» **Task requirements**
Find the lines below that contain the string "mode". Copy each one.

Source data:

________________

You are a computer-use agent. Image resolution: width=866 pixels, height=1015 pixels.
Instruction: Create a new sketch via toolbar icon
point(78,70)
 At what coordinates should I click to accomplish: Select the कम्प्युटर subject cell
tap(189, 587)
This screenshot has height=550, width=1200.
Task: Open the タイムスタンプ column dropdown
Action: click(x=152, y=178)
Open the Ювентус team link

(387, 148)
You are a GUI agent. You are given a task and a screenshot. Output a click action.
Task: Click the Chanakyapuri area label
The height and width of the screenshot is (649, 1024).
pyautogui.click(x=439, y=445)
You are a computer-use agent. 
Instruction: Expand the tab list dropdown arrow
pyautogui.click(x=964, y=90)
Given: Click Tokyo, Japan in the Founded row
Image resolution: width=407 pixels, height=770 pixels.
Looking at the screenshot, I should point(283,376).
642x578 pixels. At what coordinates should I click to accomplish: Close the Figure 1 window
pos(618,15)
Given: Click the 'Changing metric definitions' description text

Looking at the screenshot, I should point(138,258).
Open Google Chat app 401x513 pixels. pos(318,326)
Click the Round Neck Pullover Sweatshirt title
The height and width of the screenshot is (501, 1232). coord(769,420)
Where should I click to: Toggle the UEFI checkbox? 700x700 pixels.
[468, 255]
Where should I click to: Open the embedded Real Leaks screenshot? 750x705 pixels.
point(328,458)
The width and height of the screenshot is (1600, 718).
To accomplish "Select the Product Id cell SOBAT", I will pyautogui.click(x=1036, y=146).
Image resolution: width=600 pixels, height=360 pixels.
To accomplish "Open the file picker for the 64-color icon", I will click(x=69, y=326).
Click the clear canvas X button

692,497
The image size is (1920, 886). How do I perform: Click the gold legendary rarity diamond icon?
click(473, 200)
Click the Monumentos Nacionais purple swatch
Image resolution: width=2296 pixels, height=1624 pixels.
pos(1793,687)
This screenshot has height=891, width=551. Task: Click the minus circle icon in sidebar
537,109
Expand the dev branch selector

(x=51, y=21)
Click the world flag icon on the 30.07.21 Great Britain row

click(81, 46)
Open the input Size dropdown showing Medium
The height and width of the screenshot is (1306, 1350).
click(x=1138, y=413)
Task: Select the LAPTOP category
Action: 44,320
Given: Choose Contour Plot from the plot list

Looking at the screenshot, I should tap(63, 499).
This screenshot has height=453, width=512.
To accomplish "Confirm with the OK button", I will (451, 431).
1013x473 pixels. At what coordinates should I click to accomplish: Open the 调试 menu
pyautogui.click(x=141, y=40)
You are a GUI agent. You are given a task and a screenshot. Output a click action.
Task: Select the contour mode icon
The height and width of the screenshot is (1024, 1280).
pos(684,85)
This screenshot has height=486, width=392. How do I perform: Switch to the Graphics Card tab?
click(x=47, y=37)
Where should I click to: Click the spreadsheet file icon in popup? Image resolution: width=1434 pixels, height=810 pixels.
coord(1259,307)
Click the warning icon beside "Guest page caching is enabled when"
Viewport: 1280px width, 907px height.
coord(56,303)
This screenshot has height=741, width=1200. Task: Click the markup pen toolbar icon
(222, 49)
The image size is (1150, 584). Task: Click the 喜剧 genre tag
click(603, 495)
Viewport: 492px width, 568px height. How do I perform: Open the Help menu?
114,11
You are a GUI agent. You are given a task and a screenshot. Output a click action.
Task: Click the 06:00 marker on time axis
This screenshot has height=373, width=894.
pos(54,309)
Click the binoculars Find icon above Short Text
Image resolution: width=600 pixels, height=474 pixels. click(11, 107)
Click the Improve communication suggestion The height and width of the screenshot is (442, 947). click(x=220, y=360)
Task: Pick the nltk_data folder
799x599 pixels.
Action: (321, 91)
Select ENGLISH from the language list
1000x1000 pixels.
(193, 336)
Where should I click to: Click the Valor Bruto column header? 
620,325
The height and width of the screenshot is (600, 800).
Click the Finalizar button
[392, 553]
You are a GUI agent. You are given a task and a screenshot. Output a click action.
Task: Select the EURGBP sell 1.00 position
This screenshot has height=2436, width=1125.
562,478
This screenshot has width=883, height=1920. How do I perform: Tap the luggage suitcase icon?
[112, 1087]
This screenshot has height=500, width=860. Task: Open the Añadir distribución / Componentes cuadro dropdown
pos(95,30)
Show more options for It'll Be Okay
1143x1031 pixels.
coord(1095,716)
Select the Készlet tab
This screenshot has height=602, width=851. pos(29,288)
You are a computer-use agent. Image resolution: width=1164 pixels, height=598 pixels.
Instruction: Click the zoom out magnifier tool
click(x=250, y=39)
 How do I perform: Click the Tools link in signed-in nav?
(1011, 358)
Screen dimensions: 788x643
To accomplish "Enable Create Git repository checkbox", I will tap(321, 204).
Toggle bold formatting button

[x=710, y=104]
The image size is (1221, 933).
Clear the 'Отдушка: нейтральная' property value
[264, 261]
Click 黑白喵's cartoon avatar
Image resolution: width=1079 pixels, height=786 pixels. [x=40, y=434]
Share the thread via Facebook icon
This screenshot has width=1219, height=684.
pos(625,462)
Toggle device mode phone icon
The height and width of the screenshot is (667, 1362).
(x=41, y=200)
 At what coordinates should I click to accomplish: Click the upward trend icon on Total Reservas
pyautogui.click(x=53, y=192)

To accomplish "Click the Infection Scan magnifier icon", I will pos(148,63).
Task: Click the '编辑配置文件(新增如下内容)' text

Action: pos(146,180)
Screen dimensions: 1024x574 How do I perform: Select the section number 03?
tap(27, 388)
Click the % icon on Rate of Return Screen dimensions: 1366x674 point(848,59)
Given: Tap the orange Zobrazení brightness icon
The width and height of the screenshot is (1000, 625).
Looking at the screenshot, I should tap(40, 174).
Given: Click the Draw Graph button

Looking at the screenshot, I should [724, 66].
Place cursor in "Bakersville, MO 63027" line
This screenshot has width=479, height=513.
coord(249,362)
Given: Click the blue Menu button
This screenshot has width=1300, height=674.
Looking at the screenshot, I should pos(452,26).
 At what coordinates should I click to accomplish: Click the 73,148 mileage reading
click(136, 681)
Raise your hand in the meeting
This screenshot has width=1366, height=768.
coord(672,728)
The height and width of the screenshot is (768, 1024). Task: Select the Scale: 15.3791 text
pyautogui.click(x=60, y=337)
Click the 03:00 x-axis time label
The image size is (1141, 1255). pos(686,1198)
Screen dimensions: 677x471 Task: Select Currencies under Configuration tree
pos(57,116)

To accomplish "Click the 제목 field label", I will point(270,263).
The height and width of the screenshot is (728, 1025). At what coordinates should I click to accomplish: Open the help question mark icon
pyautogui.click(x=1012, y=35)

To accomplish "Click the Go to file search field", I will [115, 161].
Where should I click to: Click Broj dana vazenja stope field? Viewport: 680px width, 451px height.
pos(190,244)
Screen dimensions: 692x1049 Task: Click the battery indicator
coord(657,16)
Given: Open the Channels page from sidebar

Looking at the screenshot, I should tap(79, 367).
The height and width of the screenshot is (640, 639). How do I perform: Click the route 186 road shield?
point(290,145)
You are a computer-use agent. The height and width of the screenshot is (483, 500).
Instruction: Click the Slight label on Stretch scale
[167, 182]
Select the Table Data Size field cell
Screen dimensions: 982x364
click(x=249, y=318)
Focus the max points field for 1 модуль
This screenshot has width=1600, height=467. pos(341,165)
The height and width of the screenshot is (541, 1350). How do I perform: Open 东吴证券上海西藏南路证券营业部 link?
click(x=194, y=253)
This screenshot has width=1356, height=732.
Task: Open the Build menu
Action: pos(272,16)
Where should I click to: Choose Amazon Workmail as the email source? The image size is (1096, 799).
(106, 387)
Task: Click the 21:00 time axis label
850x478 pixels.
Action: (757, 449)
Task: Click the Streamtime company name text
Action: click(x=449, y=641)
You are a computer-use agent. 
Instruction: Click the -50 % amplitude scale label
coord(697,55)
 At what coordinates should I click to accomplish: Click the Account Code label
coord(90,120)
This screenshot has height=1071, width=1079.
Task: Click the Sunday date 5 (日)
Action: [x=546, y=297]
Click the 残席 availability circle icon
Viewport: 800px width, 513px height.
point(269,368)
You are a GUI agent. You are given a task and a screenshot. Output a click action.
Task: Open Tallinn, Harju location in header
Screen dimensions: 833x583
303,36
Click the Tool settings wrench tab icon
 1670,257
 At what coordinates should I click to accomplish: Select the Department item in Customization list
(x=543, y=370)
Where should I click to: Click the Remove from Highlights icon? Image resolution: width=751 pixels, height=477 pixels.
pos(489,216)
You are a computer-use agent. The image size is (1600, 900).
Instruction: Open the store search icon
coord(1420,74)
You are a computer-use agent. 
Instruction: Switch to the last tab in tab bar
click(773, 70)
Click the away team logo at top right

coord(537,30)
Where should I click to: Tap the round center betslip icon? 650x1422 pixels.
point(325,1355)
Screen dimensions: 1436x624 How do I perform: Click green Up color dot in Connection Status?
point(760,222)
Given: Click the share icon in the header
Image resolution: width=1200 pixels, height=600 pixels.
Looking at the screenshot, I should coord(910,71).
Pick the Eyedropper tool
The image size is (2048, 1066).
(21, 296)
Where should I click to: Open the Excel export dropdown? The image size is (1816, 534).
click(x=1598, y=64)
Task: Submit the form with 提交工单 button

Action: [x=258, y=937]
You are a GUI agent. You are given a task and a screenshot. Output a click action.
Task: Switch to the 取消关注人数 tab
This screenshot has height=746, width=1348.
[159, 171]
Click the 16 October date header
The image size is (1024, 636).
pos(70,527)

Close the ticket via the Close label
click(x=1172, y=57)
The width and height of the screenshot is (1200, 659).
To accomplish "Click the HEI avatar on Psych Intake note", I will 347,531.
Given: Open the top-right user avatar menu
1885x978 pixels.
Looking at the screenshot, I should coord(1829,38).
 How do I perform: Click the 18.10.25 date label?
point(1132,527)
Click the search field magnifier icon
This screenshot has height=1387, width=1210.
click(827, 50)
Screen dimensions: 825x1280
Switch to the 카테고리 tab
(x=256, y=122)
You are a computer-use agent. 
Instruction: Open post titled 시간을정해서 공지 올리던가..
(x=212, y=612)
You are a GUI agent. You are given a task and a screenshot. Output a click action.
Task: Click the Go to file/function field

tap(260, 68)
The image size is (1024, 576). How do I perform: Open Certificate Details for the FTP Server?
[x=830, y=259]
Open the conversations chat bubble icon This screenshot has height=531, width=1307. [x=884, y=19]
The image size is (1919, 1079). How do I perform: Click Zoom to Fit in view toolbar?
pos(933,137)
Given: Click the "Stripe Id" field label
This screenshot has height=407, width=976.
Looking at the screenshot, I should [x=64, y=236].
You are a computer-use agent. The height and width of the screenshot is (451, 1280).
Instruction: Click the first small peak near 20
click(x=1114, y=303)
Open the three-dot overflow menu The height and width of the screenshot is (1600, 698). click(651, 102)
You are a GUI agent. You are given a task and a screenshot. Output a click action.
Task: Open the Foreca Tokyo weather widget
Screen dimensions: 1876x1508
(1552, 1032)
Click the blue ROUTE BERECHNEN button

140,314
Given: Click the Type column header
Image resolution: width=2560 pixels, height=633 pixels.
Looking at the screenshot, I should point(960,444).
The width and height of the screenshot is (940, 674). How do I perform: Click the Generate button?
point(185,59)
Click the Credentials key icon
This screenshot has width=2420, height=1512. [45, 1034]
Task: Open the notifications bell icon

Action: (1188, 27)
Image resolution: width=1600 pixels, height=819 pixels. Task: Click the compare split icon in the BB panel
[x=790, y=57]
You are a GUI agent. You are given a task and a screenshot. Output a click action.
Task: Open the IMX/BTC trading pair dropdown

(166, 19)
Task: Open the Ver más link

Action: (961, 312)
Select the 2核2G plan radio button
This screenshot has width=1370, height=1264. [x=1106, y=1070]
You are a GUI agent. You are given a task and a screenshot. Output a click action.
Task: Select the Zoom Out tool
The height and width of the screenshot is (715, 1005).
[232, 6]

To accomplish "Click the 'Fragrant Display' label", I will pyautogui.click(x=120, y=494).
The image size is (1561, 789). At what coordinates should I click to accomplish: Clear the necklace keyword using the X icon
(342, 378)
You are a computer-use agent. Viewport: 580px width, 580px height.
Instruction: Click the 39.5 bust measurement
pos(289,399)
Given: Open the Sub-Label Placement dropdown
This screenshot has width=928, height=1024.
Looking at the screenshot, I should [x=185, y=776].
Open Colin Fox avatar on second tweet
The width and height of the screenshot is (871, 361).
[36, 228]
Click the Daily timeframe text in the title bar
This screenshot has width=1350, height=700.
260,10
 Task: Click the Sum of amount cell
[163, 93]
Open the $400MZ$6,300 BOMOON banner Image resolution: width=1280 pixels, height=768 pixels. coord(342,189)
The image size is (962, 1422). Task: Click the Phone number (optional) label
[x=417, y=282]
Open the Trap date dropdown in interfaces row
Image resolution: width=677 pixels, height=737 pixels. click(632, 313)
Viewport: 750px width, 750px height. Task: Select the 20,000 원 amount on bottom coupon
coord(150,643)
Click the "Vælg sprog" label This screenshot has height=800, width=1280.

________________

» **Answer to the problem**
Task: Select the contour mode icon
Toggle device mode phone icon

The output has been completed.